### EXERCISE DESCRIPTION
Your answer should consist only of the lines below from the one with "This screenshot has width=1568, height=773." through the one with "Click the Outlook Express quick launch icon", copied exactly.

RECORDS TO PROCESS START

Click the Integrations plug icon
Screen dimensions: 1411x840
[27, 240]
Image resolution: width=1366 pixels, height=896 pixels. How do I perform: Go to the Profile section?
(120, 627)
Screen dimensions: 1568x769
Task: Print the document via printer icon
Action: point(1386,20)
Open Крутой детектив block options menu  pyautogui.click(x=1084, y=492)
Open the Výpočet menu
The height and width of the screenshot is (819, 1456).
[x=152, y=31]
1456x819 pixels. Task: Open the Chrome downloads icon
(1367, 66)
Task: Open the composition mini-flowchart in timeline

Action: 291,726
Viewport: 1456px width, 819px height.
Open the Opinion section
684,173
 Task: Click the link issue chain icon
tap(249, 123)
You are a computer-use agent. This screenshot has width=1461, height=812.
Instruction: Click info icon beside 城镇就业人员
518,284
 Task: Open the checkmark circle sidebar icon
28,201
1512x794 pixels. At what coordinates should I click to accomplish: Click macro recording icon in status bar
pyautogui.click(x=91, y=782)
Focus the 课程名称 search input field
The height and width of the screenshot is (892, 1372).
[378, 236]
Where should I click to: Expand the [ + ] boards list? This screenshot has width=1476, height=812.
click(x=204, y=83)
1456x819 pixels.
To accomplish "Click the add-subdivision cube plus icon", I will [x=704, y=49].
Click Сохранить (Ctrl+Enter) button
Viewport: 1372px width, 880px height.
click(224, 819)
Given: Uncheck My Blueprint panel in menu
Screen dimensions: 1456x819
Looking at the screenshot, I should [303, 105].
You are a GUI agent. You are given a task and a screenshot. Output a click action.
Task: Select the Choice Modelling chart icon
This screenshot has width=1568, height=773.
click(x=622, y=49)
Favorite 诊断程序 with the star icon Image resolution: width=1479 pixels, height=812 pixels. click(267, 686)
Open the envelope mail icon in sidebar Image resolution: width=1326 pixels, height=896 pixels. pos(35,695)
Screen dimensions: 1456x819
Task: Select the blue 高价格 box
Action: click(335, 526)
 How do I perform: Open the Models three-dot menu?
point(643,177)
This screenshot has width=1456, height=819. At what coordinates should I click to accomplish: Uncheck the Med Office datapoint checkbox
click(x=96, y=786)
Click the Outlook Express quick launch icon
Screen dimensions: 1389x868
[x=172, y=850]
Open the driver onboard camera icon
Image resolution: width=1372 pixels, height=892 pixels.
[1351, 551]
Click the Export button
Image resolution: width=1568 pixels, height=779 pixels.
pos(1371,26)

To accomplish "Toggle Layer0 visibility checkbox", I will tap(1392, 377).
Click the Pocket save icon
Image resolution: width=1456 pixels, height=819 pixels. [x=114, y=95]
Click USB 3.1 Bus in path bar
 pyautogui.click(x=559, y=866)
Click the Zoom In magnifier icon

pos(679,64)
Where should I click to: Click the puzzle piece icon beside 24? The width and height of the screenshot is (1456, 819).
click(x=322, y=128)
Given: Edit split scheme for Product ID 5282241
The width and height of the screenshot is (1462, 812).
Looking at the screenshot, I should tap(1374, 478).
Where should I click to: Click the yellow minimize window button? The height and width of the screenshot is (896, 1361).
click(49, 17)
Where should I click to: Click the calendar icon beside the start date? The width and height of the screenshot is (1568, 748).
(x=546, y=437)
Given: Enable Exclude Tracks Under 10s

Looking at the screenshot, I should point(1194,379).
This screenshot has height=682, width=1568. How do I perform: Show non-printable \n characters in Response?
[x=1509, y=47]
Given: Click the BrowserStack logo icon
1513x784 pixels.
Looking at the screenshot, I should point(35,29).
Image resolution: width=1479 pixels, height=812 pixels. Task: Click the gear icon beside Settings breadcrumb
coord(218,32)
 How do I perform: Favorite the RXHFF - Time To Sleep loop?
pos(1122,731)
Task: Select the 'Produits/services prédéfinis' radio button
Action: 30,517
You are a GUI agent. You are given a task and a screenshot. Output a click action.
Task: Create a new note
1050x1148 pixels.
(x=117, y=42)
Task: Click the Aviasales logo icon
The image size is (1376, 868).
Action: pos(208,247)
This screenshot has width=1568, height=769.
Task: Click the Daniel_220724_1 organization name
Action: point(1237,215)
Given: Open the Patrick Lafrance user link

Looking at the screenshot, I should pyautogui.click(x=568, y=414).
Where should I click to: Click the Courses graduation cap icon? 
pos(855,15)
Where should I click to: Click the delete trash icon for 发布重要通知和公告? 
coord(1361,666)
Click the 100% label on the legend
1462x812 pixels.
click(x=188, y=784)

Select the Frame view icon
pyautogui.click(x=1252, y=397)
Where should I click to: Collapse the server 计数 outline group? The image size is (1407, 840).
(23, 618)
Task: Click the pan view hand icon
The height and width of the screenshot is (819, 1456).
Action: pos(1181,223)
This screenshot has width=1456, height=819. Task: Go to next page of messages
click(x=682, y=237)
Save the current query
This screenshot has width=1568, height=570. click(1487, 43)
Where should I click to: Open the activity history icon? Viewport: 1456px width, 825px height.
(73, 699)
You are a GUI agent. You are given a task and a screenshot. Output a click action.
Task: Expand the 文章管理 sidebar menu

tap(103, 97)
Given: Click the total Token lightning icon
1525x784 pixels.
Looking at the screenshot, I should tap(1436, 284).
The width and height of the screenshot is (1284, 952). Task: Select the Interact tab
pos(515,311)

RECORDS TO PROCESS END

### RESPONSE TO THIS TASK
This screenshot has width=1568, height=773.
click(x=622, y=49)
Favorite 诊断程序 with the star icon Image resolution: width=1479 pixels, height=812 pixels. click(267, 686)
Open the envelope mail icon in sidebar Image resolution: width=1326 pixels, height=896 pixels. pos(35,695)
Screen dimensions: 1456x819
Task: Select the blue 高价格 box
Action: click(335, 526)
 How do I perform: Open the Models three-dot menu?
point(643,177)
This screenshot has width=1456, height=819. At what coordinates should I click to accomplish: Uncheck the Med Office datapoint checkbox
click(x=96, y=786)
Click the Outlook Express quick launch icon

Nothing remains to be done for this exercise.